Actor/comedian Brian Posehn was a recent guest on the Talk is Jericho podcast and spoke a bit about his experience meeting his hero Geddy Lee after the band's final show at the LA Forum back in 2015. You can watch/listen to the interview snippet where he talks about Geddy here (thanks RushFanForever).

Skip Daly and Eric Hansen's 2019 book Rush: Wandering the Face of the Earth won a Silver Medal in the Performing Arts category in the 2020 Independent Publisher Book Awards. The winners were announced during virtual watch parties back in May, and you can check out the full list here (thanks RushFanForever). Congrats guys!

Cloud Atlas author David Mitchell was recently interviewed for Hot Press to talk about his new book Utopia Avenue, and he brings up Rush at one point, trying to convince the interviewer to give the band a listen:

... Especially after watching that Netflix documentary about the band, there's a really strong argument to say that Rush, who might have been bracketed in with Supertramp or ELO or Dire Straits as a sort of geek's band - never having a girlfriend - are one of the top ten bands. ... Just listen to Moving Pictures, it is perfection. There's nothing to add really, just in terms of reappraisal. ... listen to the drumming, there's only three of them, but they sound like seven people. It's that sweet spot, the lyrics are close enough to poetry to really transcend the vast majority of rock lyrics, but it's not so close to poetry that it gets pompous and pretentious. It's the production and the quality of the songwriting. The guitarist plays rhythm and lead at the same time, and Lee does this vocal thing that trios tend to have to do, especially when the vocalist is also the bassist - Jack Bruce and Cream as well - they have to sing an octave over the bass otherwise they keep tripping over each other's toes, and Lee does this throughout. It's a Mercury-level vocal performance, the whole album, I would argue. Anyway, I shall leave that with you. ...

Coed.com posted their list of the Top 10 Classic Rock Bands Everyone Should Listen To this past week and Rush was included at #9:

Recommended Album: Moving Pictures (1980)
Rush is a rock trio from Canada that formed in 1968. Their progressive rock style didn't appeal to everyone but they maintained a loyal fanbase throughout the years. Now they're recognized by critics as a staple of classic rock. They're known for making concept albums that tell a story through the music.

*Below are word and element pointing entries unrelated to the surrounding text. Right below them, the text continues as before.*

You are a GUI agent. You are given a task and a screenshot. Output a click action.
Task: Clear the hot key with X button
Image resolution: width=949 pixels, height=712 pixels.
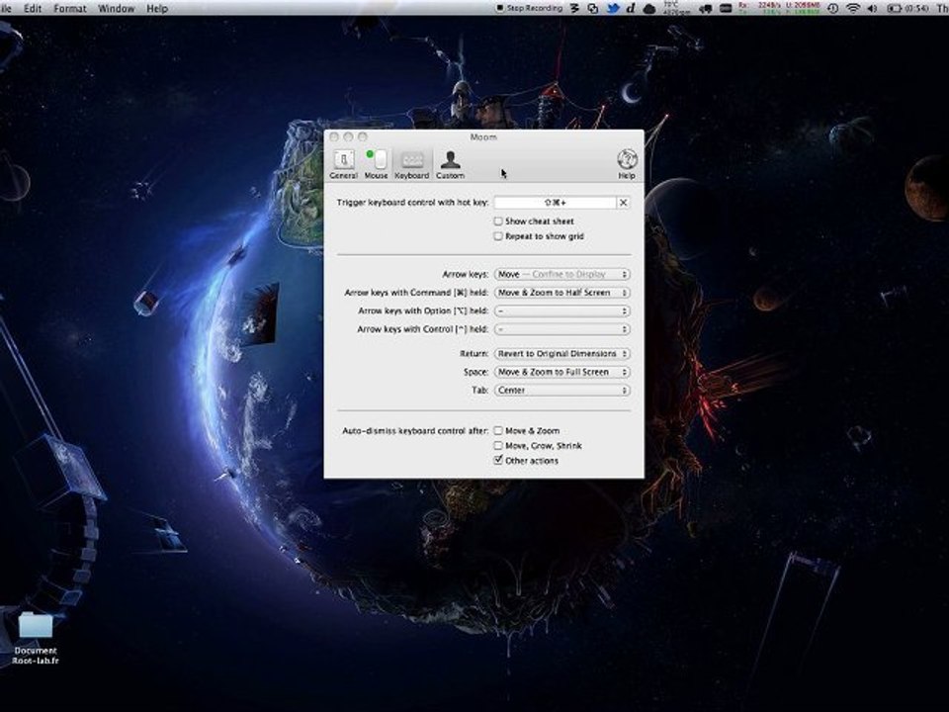[623, 203]
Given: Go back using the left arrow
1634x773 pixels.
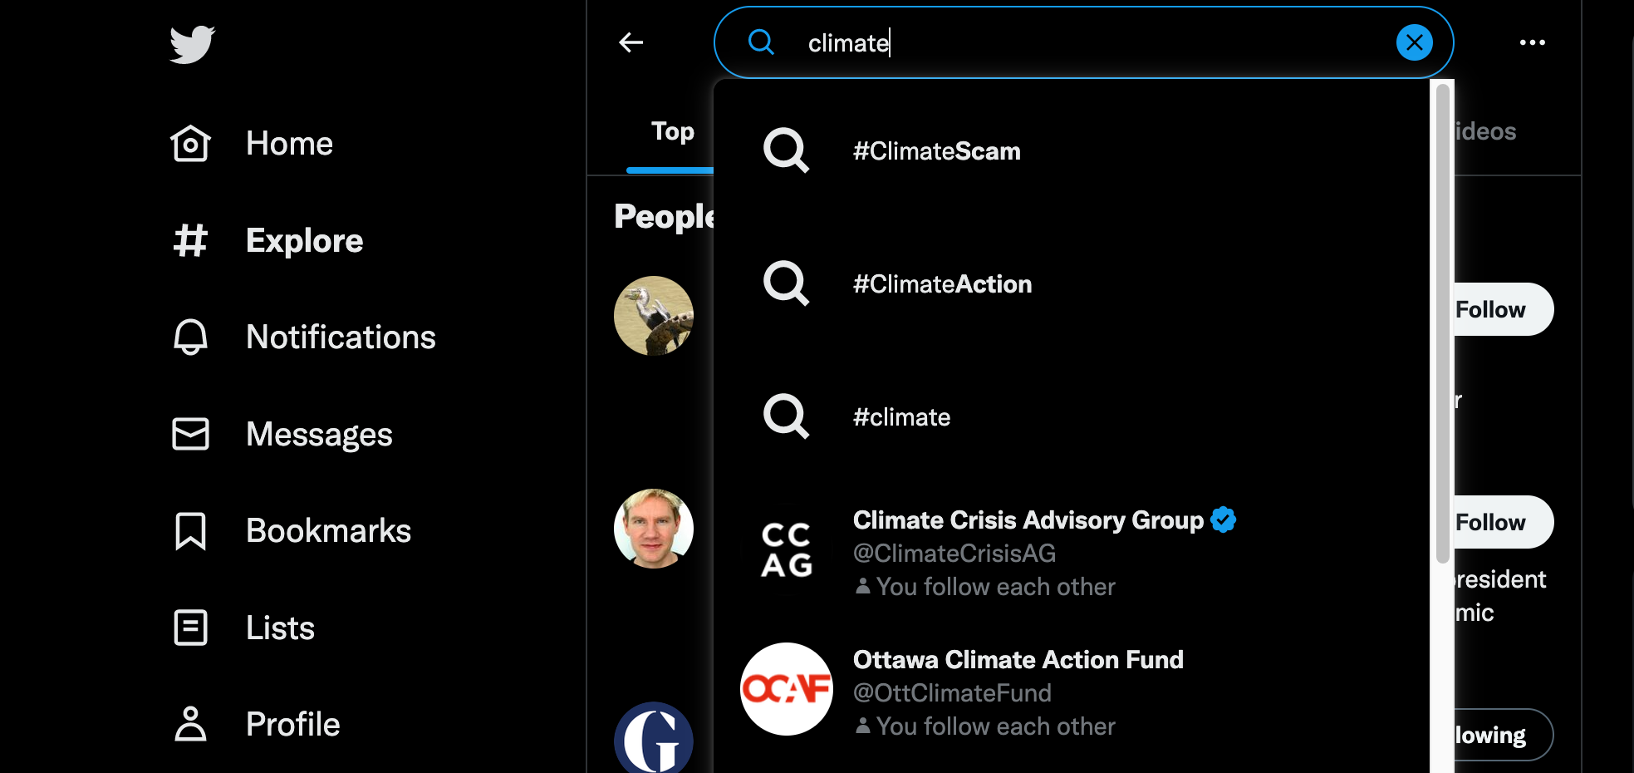Looking at the screenshot, I should [x=631, y=42].
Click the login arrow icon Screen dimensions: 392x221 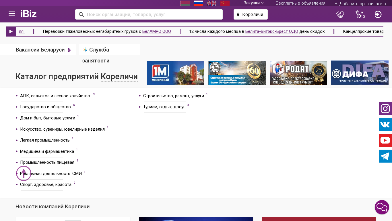pyautogui.click(x=378, y=14)
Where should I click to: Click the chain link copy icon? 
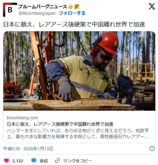[x=57, y=161]
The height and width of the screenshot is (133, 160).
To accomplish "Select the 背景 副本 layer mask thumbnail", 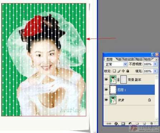I will [x=123, y=80].
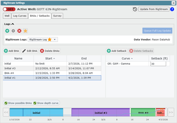The height and width of the screenshot is (123, 177).
Task: Select purple Initial #3 timeline segment
Action: coord(101,112)
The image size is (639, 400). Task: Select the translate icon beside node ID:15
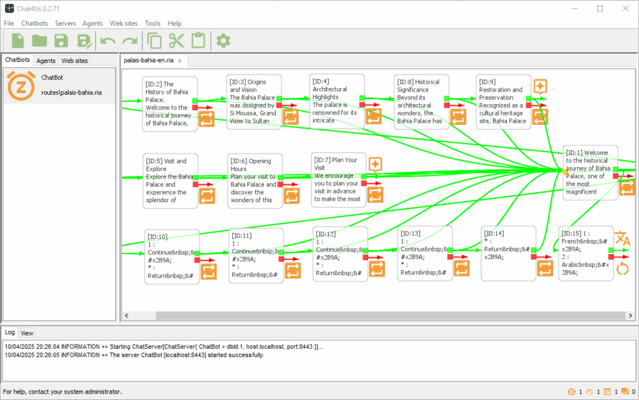point(623,238)
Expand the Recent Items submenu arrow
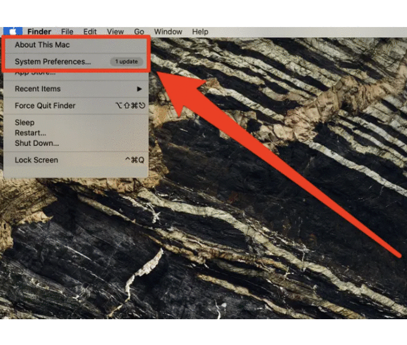Screen dimensions: 407x345 click(x=140, y=89)
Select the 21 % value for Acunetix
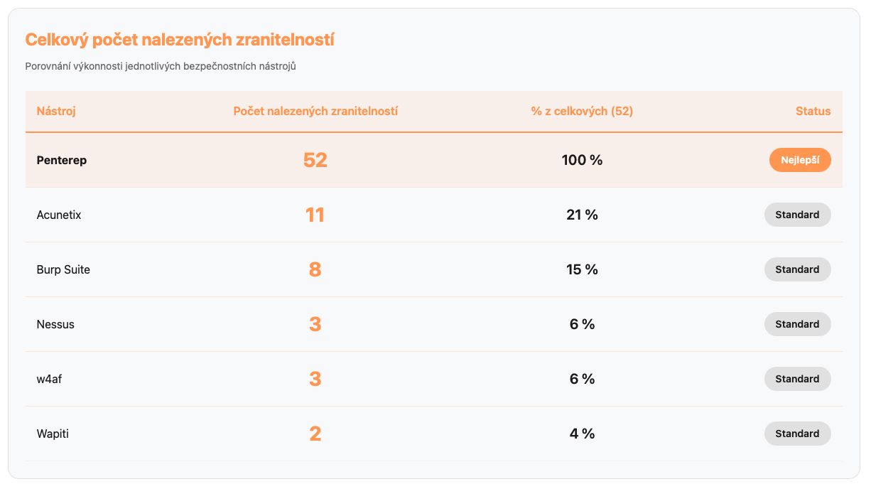This screenshot has height=489, width=871. point(582,215)
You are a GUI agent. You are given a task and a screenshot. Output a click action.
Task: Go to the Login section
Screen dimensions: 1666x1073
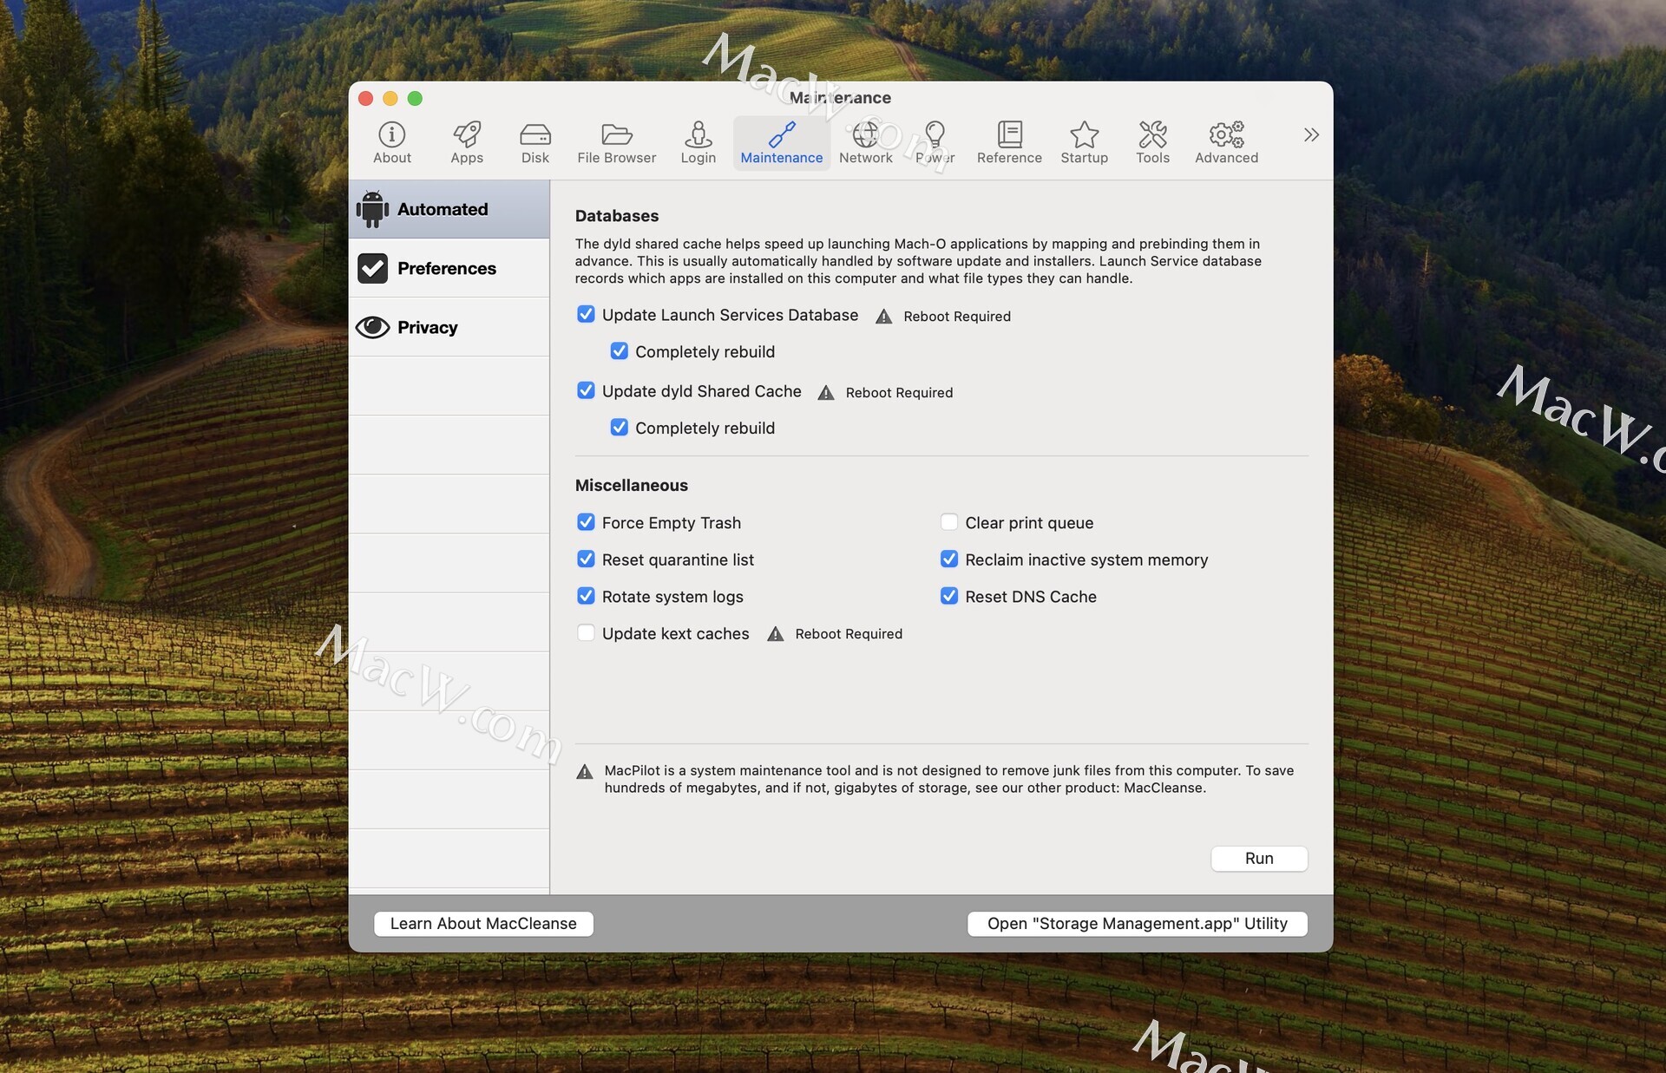pos(698,142)
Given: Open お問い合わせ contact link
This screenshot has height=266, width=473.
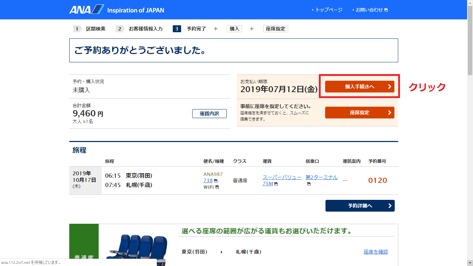Looking at the screenshot, I should [x=369, y=10].
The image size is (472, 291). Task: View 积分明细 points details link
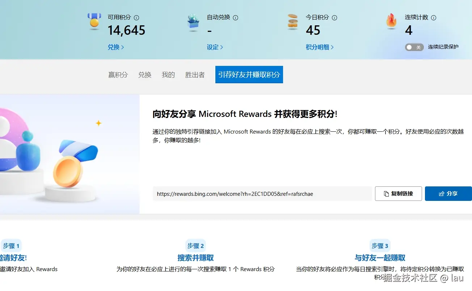(318, 47)
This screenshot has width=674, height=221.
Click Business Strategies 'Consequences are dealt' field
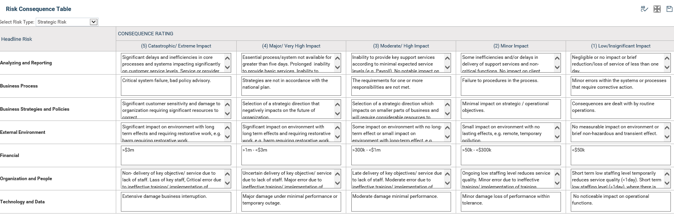click(x=620, y=109)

Austin-based sludge metal band The Sword have just released the 3rd video in their Conquest of Quarantine! sessions. In this latest installment the band tackles a sludge-filled cover of Rush's Working Man. From Louder (thanks RushFanForever):

... bassist Bryan Richie explains: "In the early 2000s we were given a CD by one of guitarist Kyle Shutt's record store buddies with, 'Slush' scrawled across it - and little did we know what a wild ride awaited us. "This dude had taken his favourite Rush songs and dropped the pitch control on his record player as low as it would go - taking these classic Rush tracks and turning them into a C-standard sludge fest with the most air drumable drums! "Does it doom? Heck, yes it does. Enjoy our cover of the classic Rush track Working Man with a Slush'y spin." ...

The Sword will be opening for Primus on their A Tribute to Kings tour, which was rescheduled to the summer of 2021 due to COVID. That tour will see Primus perform Rush's A Farewell to Kings album in full every night.

That's all for this week. Have a great weekend!!